Exercise instructions:
**A)** Copy the digest from "Interested applicants should" to "detailed application materials.", switching "ASAP" to "as soon as possible".
**B)** In the digest, what ISBN is listed for the PLTMG Users' Guide 8.0?

Text shown:
════════════════════

Send mail to:    mgnet@cs.yale.edu             for the digests or bakeoff
Current editor:  Craig Douglas                 douglas-craig@cs.yale.edu
Anonymous ftp repository:    ftp.ccs.uky.edu (128.163.209.106)

World Wide Web:  http://www.mgnet.org or
http://www.cerfacs.fr/~douglas/mgnet.html or
http://phase.etl.go.jp/mgnet or
http://www.ccs.uky.edu/mgnet

Today's editor:  Craig Douglas (douglas-craig@ccs.uky.edu)

Volume 8, Number 3 (approximately March 31, 1998)

Today's topics:

Job Open at Oxford
Postdoc position at CCMA of Penn State
PLTMG8.0
ETNA's Copper Mountain Proceedings.
Paper by Duff and Koster
3 Papers on Algebraic Multilevel Methods by Notay
16 Papers added to 5th Copper Mountain Iterative Methods Area

-------------------------------------------------------

From: "Mike Rudgyard"
Date: Fri, 27 Mar 1998 14:15:12 +0000
Subject: Job Open at Oxford

If anyone is finishing their PhD/Post-doc, I have a post in parallel computing
(involving multigrid and distributed partitioning) here at Oxford.

See http://www.comlab.ox.ac.uk/oucl/jobs/pld.html

-------------------------------------------------------

Date: Fri, 27 Mar 1998 21:33:29 -0500
From: Jinchao Xu
Subject: Postdoc position at CCMA of Penn State

Contingent upon final approval of funding, we will have a postdoc position
available from Fall 1998 in the Center for Computational Matheamtics and
Applications of Penn State University (http://www.math.psu.edu/ccma/).
Applicants must have a strong background in numerical methods for partial
differential equations (especially finite element methods) and programming
experiences.  Good knowledge on multigrid methods is desirable.

Interested applicants should send application materials ASAP to

Professor Jinchao Xu
Department of Mathematics
Pennsylvania State University
University Park, PA 16802

Email applications (sent to xu@math.psu.edu) are encouraged.  Email message
may include application materials or a letter indicating an URL address for
accessing other detailed application materials.

Penn State is an equal opportunity/affirmative action employer, and especially
encourages applications from women and minorities.

-------------------------------------------------------

Date: Mon, 6 Apr 1998 13:33:13 -0700 (PDT)
From: "Randolph E. Bank"
Subject: Pltmg8.0

PLTMG 8.0 is a package for solving elliptic partial differential equations in
general regions of the plane.  It is based on continuous piecewise linear
triangular finite elements, and features adaptive local mesh refinement,
multigraph iteration, and pseudo-arclength continuation options for parameter
dependencies.  The package includes an initial mesh generator and several
graphics packages.  Full documentation is provided in PLTMG:  A Software
Package for Solving Elliptic Partial Differential Equations - Users' Guide 8.0
(ISBN 0-89871-409-5), available from SIAM Publications.  PLTMG is provided as
Fortran (and a little C) source code, in both single and double precision
versions.  The included X-Windows GUI uses the default Athena Widget set, and
makes calls to standard library routines of the X-Windows system, which must
be loaded along with the PLTMG software.  PLTMG is available from Netlib and
MGNet.

════════════════════

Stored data
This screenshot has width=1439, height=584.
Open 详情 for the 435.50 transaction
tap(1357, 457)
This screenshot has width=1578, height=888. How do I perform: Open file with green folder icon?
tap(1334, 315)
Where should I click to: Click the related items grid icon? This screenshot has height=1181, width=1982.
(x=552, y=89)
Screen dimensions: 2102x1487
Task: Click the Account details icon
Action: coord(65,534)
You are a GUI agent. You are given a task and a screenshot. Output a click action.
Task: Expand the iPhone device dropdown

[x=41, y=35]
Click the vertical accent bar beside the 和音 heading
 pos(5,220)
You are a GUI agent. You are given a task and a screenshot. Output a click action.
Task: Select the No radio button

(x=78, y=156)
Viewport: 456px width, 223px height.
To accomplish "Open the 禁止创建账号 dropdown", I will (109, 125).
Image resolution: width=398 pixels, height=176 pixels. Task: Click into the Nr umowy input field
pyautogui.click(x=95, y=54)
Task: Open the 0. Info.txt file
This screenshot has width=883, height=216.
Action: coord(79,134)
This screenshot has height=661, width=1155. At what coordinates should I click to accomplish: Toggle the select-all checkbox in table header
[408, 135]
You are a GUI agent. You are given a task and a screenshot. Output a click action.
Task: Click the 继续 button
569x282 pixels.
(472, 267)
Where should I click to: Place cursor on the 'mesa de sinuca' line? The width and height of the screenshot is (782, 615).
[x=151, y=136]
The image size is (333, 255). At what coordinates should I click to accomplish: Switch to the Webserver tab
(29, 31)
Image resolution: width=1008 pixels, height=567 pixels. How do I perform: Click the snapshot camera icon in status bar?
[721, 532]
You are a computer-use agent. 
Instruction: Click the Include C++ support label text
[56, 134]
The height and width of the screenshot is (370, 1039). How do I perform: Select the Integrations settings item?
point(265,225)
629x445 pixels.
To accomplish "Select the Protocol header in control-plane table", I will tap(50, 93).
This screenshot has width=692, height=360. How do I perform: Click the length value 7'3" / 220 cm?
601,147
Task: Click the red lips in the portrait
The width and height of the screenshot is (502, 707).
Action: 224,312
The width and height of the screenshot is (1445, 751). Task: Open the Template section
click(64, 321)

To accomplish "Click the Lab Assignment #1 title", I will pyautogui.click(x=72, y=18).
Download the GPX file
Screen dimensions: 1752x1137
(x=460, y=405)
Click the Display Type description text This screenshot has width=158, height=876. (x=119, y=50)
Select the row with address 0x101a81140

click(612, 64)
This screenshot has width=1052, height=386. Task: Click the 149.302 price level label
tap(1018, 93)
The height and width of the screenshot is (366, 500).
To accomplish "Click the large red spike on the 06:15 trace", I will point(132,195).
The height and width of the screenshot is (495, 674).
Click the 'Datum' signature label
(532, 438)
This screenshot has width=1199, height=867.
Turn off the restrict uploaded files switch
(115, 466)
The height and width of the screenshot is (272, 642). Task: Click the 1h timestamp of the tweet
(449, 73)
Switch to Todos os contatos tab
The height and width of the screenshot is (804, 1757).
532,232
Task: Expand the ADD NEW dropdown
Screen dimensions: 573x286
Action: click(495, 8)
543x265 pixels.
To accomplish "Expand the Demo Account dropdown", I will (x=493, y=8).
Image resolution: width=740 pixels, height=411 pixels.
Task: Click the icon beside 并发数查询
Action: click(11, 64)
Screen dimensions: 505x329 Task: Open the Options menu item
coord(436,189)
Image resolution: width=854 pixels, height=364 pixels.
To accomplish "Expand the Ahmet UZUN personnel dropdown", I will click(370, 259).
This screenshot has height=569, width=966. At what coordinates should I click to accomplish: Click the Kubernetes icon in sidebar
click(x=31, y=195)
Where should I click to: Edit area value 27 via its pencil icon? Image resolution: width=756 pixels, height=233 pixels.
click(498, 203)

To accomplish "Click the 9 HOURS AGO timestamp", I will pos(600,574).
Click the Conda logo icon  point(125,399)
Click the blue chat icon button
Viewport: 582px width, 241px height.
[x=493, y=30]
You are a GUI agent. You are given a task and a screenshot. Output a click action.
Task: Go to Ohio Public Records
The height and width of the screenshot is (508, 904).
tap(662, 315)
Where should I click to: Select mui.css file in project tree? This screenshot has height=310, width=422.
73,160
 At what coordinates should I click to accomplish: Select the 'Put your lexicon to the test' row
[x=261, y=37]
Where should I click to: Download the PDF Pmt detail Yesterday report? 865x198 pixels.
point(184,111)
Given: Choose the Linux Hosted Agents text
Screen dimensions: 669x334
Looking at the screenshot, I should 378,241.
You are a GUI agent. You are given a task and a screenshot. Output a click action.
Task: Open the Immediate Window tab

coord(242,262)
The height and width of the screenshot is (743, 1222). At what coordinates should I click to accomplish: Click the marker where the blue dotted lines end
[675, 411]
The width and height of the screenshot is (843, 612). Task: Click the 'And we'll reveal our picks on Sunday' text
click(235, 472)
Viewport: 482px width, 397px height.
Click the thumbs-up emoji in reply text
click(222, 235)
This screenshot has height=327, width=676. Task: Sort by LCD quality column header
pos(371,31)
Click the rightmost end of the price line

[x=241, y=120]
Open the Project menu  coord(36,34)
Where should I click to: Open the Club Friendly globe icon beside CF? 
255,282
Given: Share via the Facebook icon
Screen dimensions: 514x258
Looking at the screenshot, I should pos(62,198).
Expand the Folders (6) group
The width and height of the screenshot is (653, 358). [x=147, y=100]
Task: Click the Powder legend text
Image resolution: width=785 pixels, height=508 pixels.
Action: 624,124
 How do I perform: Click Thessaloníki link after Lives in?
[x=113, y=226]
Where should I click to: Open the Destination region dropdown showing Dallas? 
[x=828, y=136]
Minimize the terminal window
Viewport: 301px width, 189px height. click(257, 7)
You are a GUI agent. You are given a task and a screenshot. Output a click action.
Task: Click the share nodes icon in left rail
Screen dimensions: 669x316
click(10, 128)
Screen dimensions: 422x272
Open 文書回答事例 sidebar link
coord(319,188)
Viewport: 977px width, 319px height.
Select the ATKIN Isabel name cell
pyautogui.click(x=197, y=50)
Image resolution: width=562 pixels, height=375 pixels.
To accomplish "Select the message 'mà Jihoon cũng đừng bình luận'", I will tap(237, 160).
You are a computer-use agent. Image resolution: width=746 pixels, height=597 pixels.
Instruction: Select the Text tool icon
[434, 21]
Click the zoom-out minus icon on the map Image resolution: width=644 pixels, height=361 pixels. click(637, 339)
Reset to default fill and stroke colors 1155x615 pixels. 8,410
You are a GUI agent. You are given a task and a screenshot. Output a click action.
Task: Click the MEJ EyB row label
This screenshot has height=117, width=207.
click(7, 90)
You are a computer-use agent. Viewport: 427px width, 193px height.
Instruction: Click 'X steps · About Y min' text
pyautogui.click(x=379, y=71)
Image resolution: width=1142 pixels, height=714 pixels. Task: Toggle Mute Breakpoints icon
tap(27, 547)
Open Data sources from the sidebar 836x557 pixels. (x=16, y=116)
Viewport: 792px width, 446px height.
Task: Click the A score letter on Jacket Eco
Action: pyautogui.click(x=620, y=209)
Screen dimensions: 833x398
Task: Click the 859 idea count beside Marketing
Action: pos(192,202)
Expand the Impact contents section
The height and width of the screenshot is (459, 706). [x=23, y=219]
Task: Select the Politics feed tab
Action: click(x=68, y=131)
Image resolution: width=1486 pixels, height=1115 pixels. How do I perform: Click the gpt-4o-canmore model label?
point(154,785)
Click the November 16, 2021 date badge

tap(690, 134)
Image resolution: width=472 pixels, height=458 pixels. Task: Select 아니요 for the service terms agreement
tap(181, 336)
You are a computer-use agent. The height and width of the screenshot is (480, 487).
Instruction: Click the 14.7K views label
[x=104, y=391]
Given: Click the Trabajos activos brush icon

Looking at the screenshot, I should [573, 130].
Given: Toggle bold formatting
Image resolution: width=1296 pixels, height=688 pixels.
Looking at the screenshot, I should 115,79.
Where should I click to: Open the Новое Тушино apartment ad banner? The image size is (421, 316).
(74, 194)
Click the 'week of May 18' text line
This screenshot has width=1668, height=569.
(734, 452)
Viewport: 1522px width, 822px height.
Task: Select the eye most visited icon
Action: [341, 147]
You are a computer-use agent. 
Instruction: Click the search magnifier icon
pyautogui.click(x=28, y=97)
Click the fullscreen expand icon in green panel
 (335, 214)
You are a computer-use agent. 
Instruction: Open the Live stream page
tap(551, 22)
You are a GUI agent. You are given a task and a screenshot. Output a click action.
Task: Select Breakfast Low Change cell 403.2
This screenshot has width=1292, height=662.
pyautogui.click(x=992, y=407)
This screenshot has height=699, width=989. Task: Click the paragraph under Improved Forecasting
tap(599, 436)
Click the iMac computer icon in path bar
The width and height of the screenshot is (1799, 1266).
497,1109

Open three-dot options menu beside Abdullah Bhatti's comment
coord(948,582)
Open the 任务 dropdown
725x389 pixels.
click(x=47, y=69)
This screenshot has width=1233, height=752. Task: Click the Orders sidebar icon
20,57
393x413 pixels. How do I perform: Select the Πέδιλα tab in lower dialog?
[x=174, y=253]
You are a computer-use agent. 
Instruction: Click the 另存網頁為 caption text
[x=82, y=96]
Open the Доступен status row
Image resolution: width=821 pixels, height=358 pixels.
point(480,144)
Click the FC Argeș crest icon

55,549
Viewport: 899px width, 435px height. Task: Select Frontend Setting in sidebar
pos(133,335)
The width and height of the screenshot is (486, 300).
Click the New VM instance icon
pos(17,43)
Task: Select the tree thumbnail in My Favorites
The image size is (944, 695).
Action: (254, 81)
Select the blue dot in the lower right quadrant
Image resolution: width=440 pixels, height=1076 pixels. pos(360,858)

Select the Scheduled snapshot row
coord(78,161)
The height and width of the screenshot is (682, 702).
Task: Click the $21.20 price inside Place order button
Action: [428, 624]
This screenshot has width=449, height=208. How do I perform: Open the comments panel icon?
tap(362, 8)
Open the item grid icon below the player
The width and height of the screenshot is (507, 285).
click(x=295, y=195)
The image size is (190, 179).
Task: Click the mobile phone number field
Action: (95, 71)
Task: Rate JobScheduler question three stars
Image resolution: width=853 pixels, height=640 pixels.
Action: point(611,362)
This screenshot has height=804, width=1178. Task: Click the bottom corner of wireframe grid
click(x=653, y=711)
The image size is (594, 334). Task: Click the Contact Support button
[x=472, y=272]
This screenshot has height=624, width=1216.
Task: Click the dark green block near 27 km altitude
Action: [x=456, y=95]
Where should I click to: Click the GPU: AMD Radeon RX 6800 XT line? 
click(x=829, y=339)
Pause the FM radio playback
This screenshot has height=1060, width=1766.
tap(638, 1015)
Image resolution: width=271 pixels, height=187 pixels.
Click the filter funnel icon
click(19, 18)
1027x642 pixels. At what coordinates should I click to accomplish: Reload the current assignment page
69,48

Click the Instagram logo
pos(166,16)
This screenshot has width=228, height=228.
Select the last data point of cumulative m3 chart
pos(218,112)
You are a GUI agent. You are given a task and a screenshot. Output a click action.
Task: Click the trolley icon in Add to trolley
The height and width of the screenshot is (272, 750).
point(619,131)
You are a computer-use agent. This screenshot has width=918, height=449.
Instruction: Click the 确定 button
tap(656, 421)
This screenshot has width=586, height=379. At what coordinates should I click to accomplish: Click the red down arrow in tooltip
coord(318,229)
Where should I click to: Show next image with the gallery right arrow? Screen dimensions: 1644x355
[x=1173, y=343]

════════════════════

Answers given:
**A)**
Interested applicants should send application materials as soon as possible to

Professor Jinchao Xu
Department of Mathematics
Pennsylvania State University
University Park, PA 16802

Email applications (sent to xu@math.psu.edu) are encouraged.  Email message
may include application materials or a letter indicating an URL address for
accessing other detailed application materials.

**B)** 0-89871-409-5